[[ Data supplied, beginning ]]

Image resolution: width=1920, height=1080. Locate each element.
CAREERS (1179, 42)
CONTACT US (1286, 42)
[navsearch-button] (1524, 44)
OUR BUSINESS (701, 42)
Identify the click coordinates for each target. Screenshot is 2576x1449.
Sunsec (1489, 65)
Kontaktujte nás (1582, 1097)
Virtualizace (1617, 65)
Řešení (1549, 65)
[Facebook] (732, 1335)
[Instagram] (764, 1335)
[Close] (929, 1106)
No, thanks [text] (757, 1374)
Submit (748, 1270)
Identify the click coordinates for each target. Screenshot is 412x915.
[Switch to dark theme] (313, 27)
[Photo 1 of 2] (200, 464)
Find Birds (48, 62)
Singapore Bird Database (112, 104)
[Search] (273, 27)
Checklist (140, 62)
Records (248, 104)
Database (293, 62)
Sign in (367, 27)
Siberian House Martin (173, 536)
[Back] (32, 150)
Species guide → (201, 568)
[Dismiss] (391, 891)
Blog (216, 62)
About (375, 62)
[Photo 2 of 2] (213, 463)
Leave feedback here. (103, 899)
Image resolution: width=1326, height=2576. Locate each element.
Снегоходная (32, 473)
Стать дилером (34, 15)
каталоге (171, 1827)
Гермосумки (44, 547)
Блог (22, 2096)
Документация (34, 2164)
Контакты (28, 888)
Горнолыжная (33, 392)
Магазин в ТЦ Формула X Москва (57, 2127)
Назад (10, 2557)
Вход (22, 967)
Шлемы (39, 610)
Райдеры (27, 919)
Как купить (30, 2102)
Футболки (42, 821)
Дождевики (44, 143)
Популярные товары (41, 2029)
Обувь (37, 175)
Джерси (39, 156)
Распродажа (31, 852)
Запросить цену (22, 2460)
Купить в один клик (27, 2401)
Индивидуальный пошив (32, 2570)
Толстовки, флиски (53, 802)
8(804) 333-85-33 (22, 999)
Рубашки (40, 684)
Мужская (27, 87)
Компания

[[ Data supplied, end ]]

Your assignment: Show all of the lines above in which "height" is present.

Result of this exercise:
Image resolution: width=1920, height=1080. Locate each element.
Image resolution: width=1326, height=2576. Locate each element.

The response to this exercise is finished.